What is needed: Can you arrange the entries below as a Markdown table with the columns "Row" and "Line", one numbered row per line, leaving out blank lines?

**** Items ****

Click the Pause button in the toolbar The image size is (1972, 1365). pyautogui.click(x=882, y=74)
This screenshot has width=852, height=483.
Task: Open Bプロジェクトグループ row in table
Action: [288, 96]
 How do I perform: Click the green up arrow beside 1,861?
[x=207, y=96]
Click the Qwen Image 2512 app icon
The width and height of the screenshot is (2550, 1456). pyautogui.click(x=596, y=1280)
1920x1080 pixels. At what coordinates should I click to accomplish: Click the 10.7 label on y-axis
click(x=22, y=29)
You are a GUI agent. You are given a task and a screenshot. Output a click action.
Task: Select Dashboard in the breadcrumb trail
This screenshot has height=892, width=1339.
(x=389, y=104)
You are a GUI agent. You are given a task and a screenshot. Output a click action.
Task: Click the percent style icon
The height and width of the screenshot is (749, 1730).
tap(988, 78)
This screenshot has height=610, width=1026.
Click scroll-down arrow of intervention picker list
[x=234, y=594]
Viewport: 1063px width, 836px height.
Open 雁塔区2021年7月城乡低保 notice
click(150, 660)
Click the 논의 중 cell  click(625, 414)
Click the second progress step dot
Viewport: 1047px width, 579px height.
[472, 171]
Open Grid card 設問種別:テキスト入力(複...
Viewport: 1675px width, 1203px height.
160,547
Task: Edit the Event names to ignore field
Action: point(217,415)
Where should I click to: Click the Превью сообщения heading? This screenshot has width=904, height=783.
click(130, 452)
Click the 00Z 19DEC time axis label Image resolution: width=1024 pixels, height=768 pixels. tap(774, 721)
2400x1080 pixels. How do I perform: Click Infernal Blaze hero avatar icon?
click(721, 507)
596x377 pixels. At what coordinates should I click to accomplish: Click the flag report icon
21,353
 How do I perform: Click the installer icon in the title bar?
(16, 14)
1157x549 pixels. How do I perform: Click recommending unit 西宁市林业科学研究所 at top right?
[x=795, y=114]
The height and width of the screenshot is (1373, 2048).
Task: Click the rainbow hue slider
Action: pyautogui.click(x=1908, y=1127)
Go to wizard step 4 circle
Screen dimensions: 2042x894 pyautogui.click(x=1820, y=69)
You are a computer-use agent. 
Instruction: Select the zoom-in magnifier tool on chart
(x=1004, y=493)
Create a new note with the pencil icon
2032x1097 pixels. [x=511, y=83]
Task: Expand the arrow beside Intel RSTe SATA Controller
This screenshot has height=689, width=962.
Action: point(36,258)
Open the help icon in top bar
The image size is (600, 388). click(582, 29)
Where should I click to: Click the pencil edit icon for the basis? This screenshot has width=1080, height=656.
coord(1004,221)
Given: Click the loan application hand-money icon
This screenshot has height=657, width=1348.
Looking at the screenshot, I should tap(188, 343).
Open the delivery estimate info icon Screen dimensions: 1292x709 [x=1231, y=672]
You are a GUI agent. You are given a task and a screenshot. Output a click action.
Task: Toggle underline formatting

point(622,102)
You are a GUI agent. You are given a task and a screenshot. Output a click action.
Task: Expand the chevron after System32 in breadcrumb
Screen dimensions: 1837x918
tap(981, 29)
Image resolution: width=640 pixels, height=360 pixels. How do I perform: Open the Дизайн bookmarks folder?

****

Result of this exercise:
| Row | Line |
|---|---|
| 1 | Click the Pause button in the toolbar The image size is (1972, 1365). pyautogui.click(x=882, y=74) |
| 2 | This screenshot has width=852, height=483. |
| 3 | Task: Open Bプロジェクトグループ row in table |
| 4 | Action: [288, 96] |
| 5 |  How do I perform: Click the green up arrow beside 1,861? |
| 6 | [x=207, y=96] |
| 7 | Click the Qwen Image 2512 app icon |
| 8 | The width and height of the screenshot is (2550, 1456). pyautogui.click(x=596, y=1280) |
| 9 | 1920x1080 pixels. At what coordinates should I click to accomplish: Click the 10.7 label on y-axis |
| 10 | click(x=22, y=29) |
| 11 | You are a GUI agent. You are given a task and a screenshot. Output a click action. |
| 12 | Task: Select Dashboard in the breadcrumb trail |
| 13 | This screenshot has height=892, width=1339. |
| 14 | (x=389, y=104) |
| 15 | You are a GUI agent. You are given a task and a screenshot. Output a click action. |
| 16 | Task: Click the percent style icon |
| 17 | The height and width of the screenshot is (749, 1730). |
| 18 | tap(988, 78) |
| 19 | This screenshot has height=610, width=1026. |
| 20 | Click scroll-down arrow of intervention picker list |
| 21 | [x=234, y=594] |
| 22 | Viewport: 1063px width, 836px height. |
| 23 | Open 雁塔区2021年7月城乡低保 notice |
| 24 | click(150, 660) |
| 25 | Click the 논의 중 cell  click(625, 414) |
| 26 | Click the second progress step dot |
| 27 | Viewport: 1047px width, 579px height. |
| 28 | [472, 171] |
| 29 | Open Grid card 設問種別:テキスト入力(複... |
| 30 | Viewport: 1675px width, 1203px height. |
| 31 | 160,547 |
| 32 | Task: Edit the Event names to ignore field |
| 33 | Action: point(217,415) |
| 34 | Where should I click to: Click the Превью сообщения heading? This screenshot has width=904, height=783. |
| 35 | click(130, 452) |
| 36 | Click the 00Z 19DEC time axis label Image resolution: width=1024 pixels, height=768 pixels. tap(774, 721) |
| 37 | 2400x1080 pixels. How do I perform: Click Infernal Blaze hero avatar icon? |
| 38 | click(721, 507) |
| 39 | 596x377 pixels. At what coordinates should I click to accomplish: Click the flag report icon |
| 40 | 21,353 |
| 41 |  How do I perform: Click the installer icon in the title bar? |
| 42 | (16, 14) |
| 43 | 1157x549 pixels. How do I perform: Click recommending unit 西宁市林业科学研究所 at top right? |
| 44 | [x=795, y=114] |
| 45 | The height and width of the screenshot is (1373, 2048). |
| 46 | Task: Click the rainbow hue slider |
| 47 | Action: pyautogui.click(x=1908, y=1127) |
| 48 | Go to wizard step 4 circle |
| 49 | Screen dimensions: 2042x894 pyautogui.click(x=1820, y=69) |
| 50 | You are a computer-use agent.  |
| 51 | Instruction: Select the zoom-in magnifier tool on chart |
| 52 | (x=1004, y=493) |
| 53 | Create a new note with the pencil icon |
| 54 | 2032x1097 pixels. [x=511, y=83] |
| 55 | Task: Expand the arrow beside Intel RSTe SATA Controller |
| 56 | This screenshot has height=689, width=962. |
| 57 | Action: point(36,258) |
| 58 | Open the help icon in top bar |
| 59 | The image size is (600, 388). click(582, 29) |
| 60 | Where should I click to: Click the pencil edit icon for the basis? This screenshot has width=1080, height=656. |
| 61 | coord(1004,221) |
| 62 | Given: Click the loan application hand-money icon |
| 63 | This screenshot has height=657, width=1348. |
| 64 | Looking at the screenshot, I should tap(188, 343). |
| 65 | Open the delivery estimate info icon Screen dimensions: 1292x709 [x=1231, y=672] |
| 66 | You are a GUI agent. You are given a task and a screenshot. Output a click action. |
| 67 | Task: Toggle underline formatting |
| 68 | point(622,102) |
| 69 | You are a GUI agent. You are given a task and a screenshot. Output a click action. |
| 70 | Task: Expand the chevron after System32 in breadcrumb |
| 71 | Screen dimensions: 1837x918 |
| 72 | tap(981, 29) |
| 73 | Image resolution: width=640 pixels, height=360 pixels. How do I perform: Open the Дизайн bookmarks folder? |